TO DO
a - Please print, from the suspend method post, the part that opens with the words containing "[ The following" and closes with "same result .", keeping every character unchanged.
b - In the suspend method post, which command did the poster also try with the same result?
======== DOCUMENT
[GE users] question on custom 'suspend method' ...

TRAN Chanh chanh.tran at dassault-aviation.fr
Thu May 26 13:16:07 BST 2005


    [ The following text is in the "ISO-8859-1" character set. ]
    [ Your display is set for the "ISO-8859-10" character set.  ]
    [ Some special characters may be displayed incorrectly. ]

Reuti wrote:

> One thing I just saw: the changes to the queue will only be accepted 
> before the job starts to run on the node. Changing the queue 
> definition of then suspend method while the job is already running, 
> will not invoke it. - Reuti
>
I did try also 'qmod -s job_id' w/ same result .
================
======== RECORDED INFORMATION
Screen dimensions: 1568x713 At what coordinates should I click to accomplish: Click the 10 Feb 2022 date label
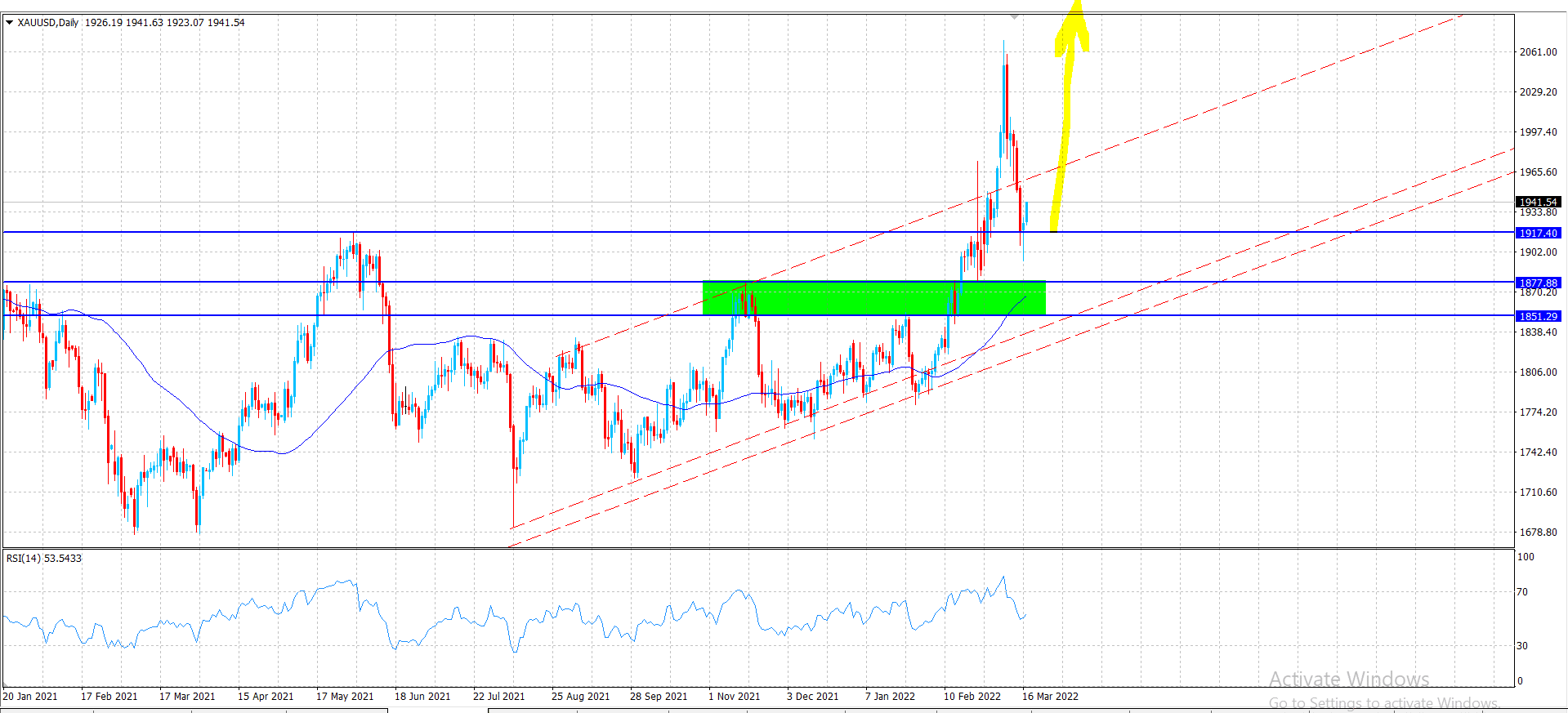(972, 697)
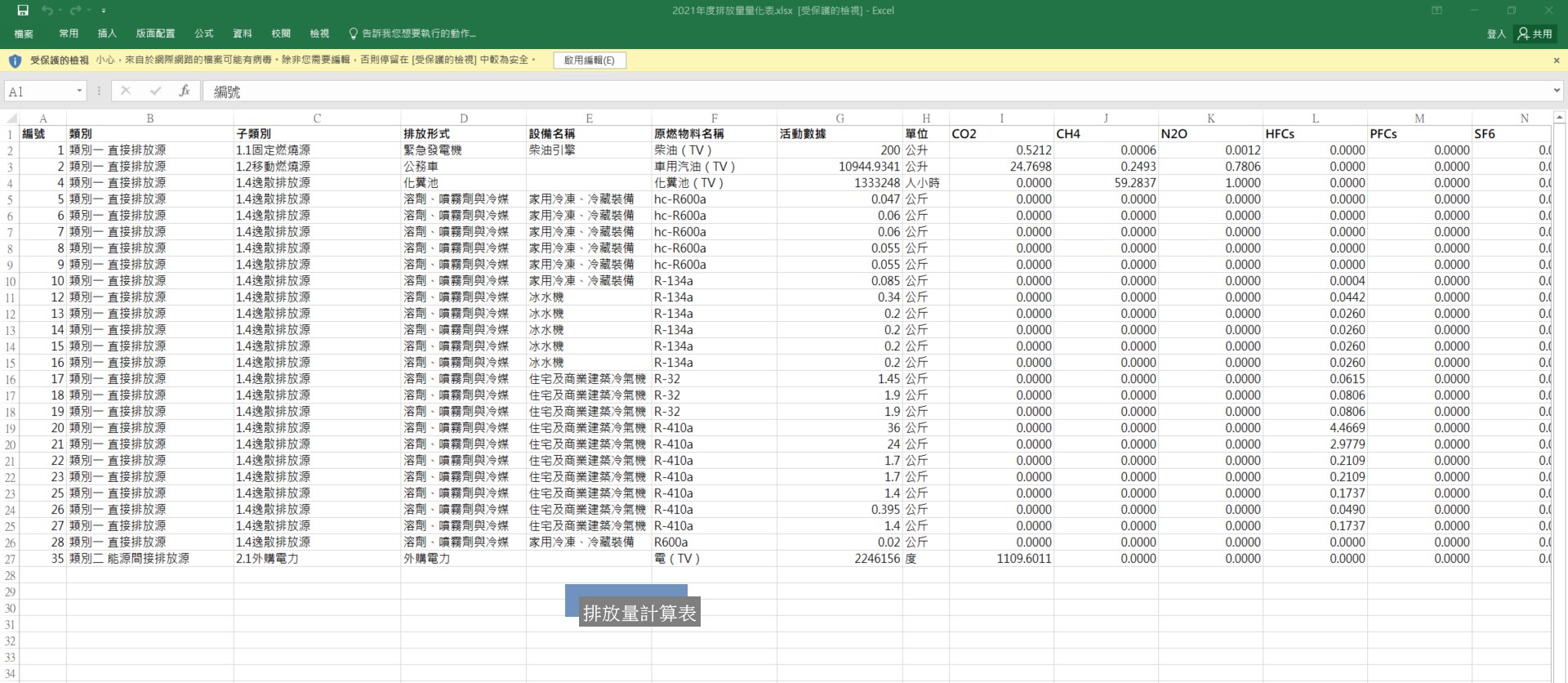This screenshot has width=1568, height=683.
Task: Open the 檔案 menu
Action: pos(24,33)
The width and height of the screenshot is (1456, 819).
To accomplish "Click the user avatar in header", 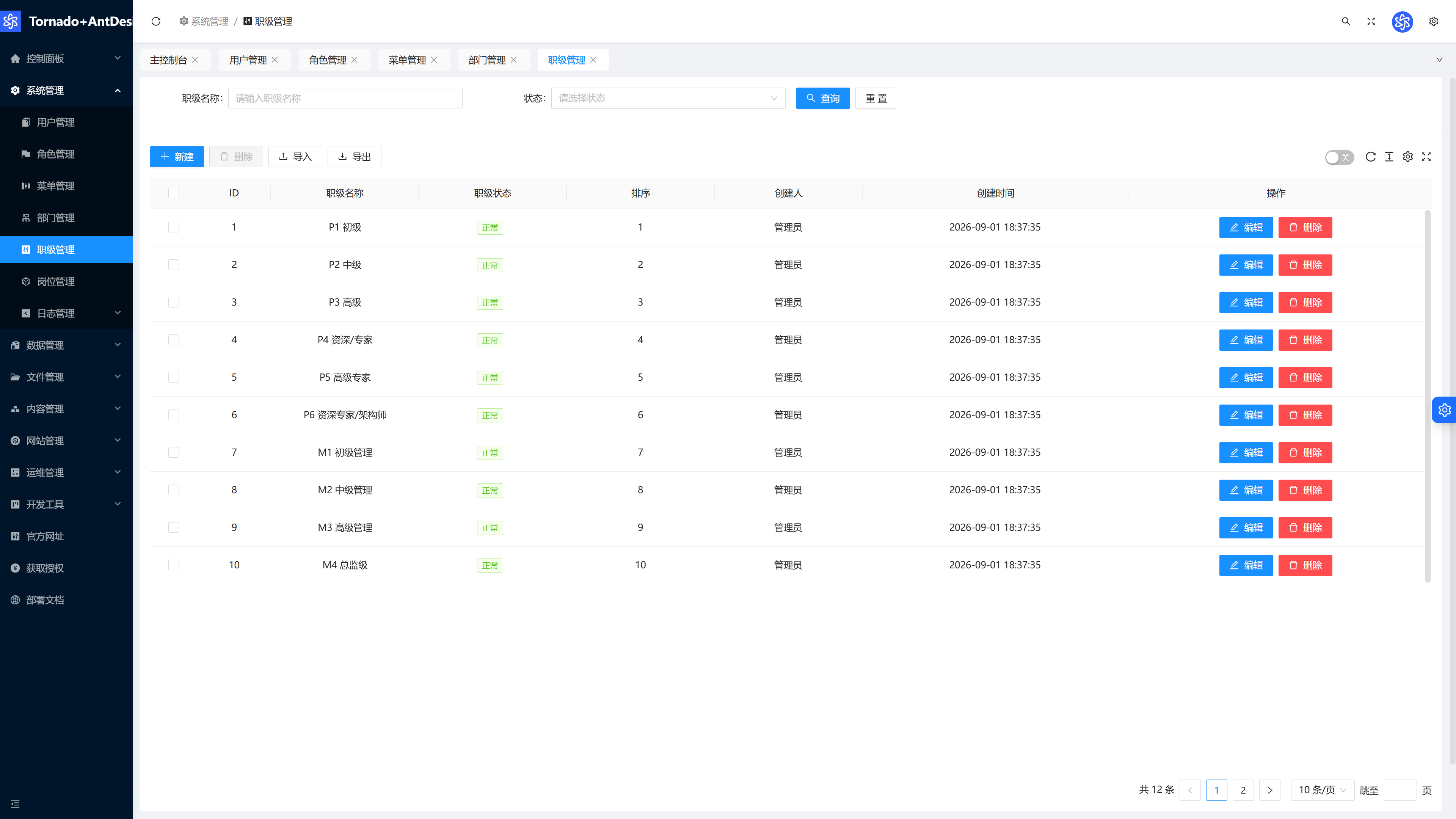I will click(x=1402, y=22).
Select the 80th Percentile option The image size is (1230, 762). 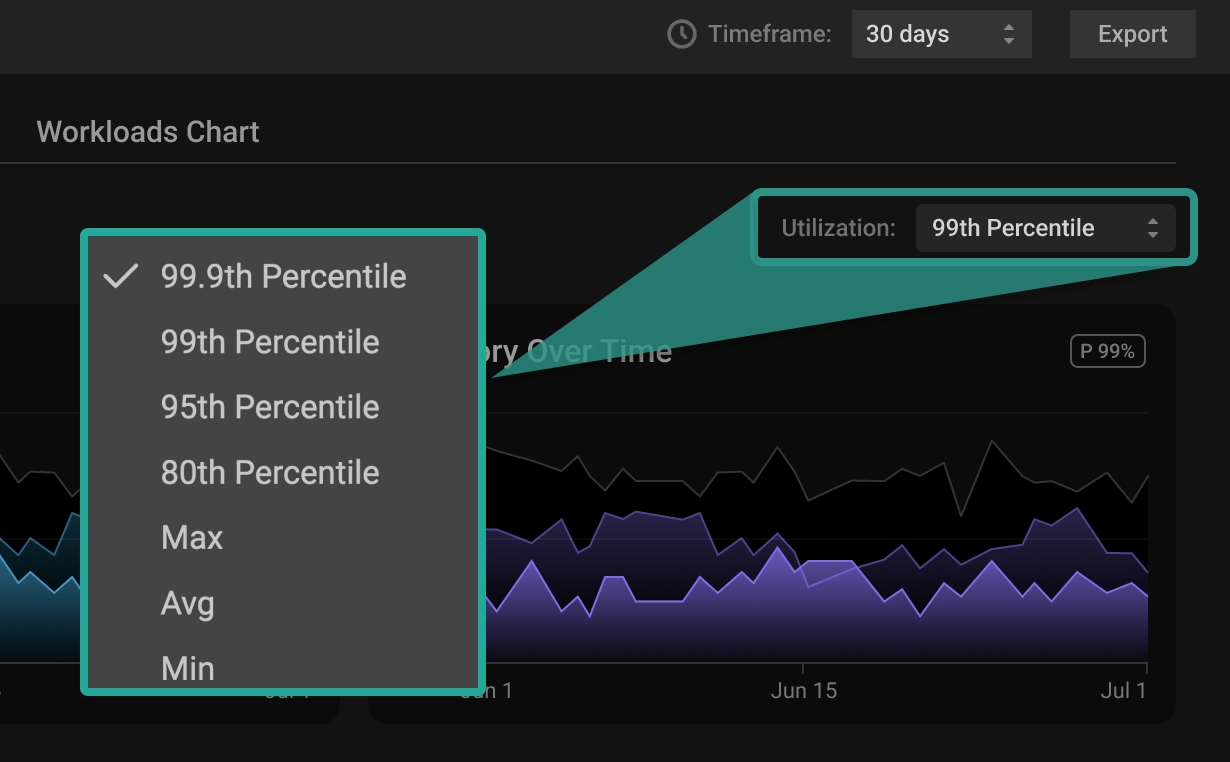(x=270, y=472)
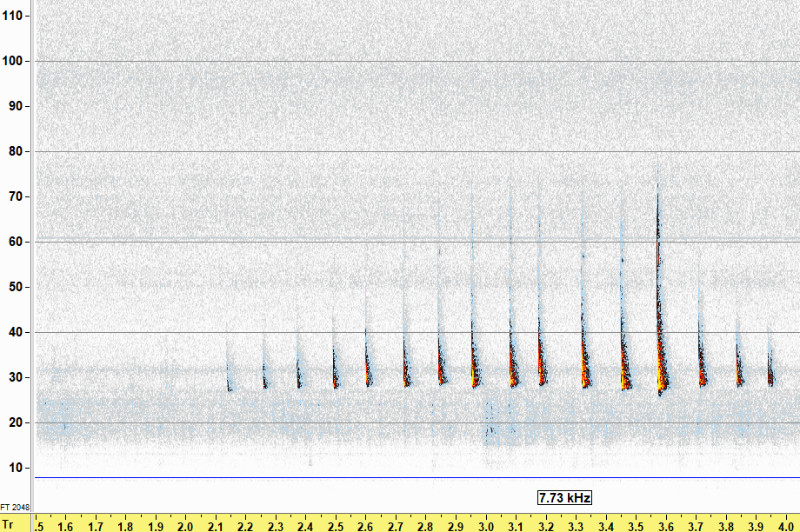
================
ANSWERS TO EACH TASK
a -
[ The following text is in the "ISO-8859-1" character set. ]
    [ Your display is set for the "ISO-8859-10" character set.  ]
    [ Some special characters may be displayed incorrectly. ]

Reuti wrote:

> One thing I just saw: the changes to the queue will only be accepted 
> before the job starts to run on the node. Changing the queue 
> definition of then suspend method while the job is already running, 
> will not invoke it. - Reuti
>
I did try also 'qmod -s job_id' w/ same result .

b - qmod -s job_id